Premium
MiRNA‐26b regulates the expression of cyclooxygenase‐2 in desferrioxamine‐treated CNE cells
Author(s) -
Ji Yanhong,
He Yonghong,
Liu Le,
Zhong Xingyuan
Publication year - 2010
Publication title -
febs letters
Language(s) - English
Resource type - Journals
SCImago Journal Rank - 1.593
H-Index - 257
eISSN - 1873-3468
pISSN - 0014-5793
DOI - 10.1016/j.febslet.2010.01.036
Subject(s) - gene knockdown , luciferase , nasopharyngeal carcinoma , microrna , cancer research , chemistry , reporter gene , cell culture , cell growth , microbiology and biotechnology , transfection , gene expression , gene , biology , medicine , biochemistry , genetics , radiation therapy
Here we report that miR‐26b is involved in COX‐2 overexpression in desferrioxamine (DFOM)‐treated carcinoma of nasopharyngeal epithelial (CNE) cells.
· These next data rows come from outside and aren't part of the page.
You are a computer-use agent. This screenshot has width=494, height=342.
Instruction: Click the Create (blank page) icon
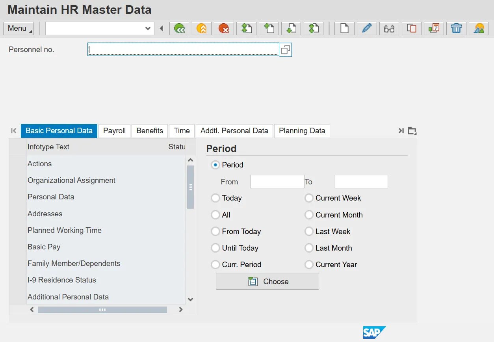tap(344, 28)
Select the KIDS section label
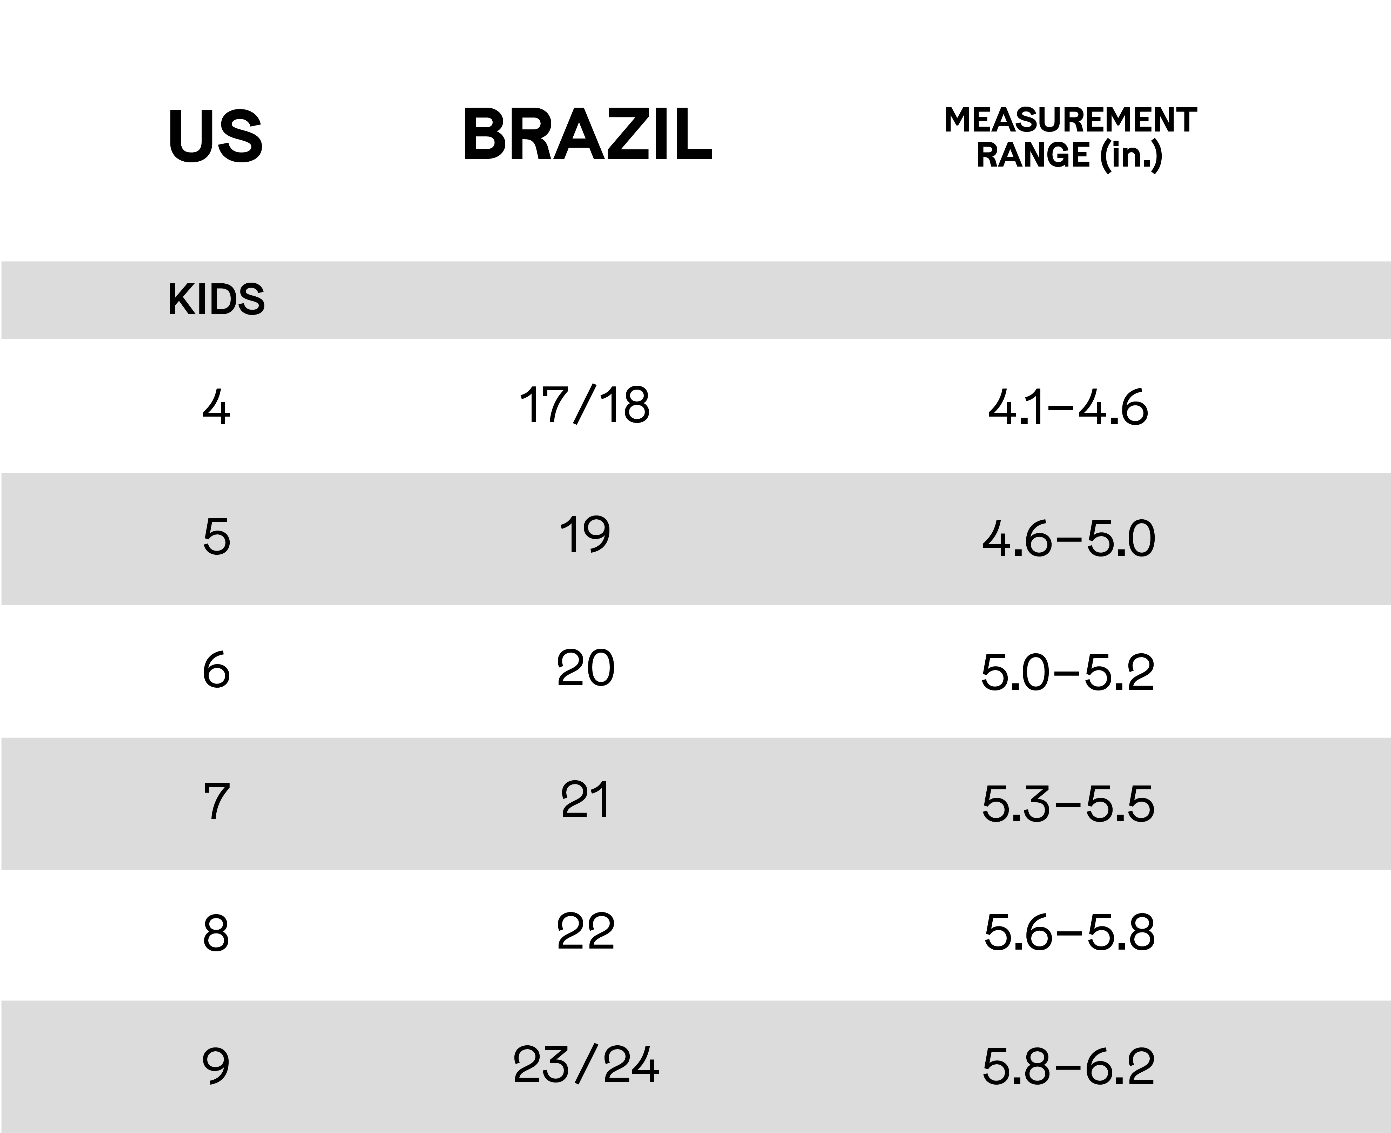 [x=216, y=300]

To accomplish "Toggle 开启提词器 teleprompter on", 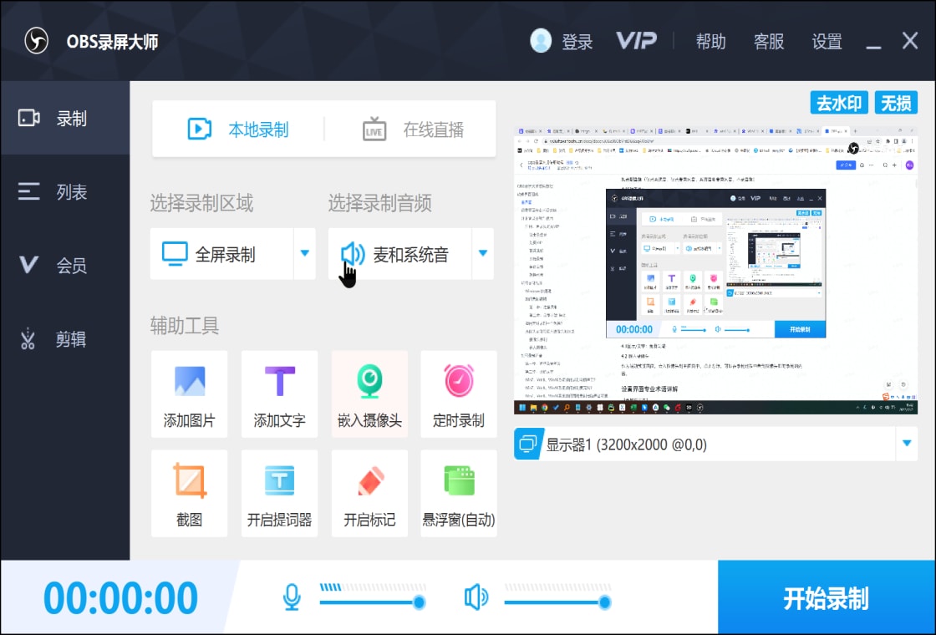I will coord(279,493).
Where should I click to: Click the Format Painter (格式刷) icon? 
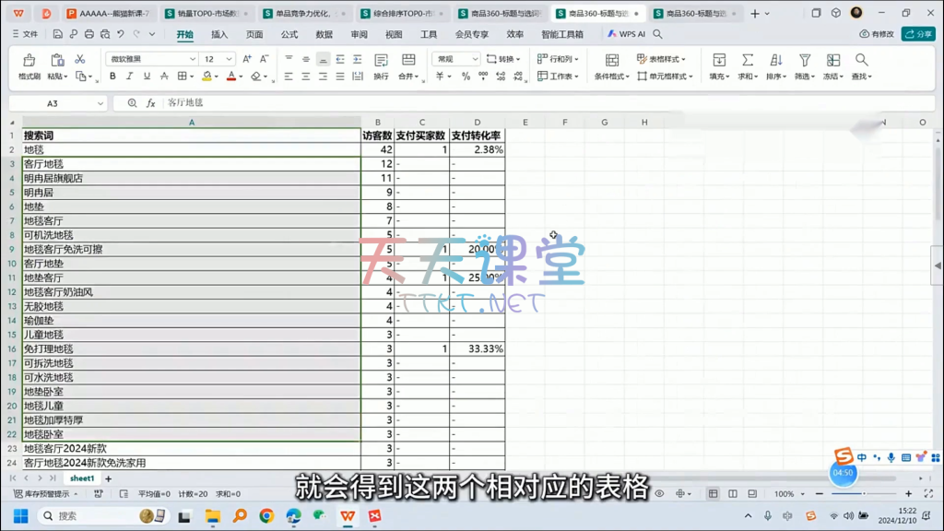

The level of miR‐26b in DFOM‐treated CNE cells is inversely proportional to the expression level of the COX‐2 protein. Overexpression of miR‐26b in DFOM‐treated CNE cells inhibits cell proliferation. A luciferase reporter gene experiment suggests that the 3′ untranslated region of COX‐2 carries a binding site for miR‐26b. Overexpression of miR‐26b marginally reduces the levels of COX‐2 protein in DFOM‐treated CNE cells. Moreover, knockdown of COX‐2 expression had a similar effect to overexpression of miR‐26b. Taken together, these results suggest that miR‐26b regulates COX‐2 expression in DFOM‐treated cells.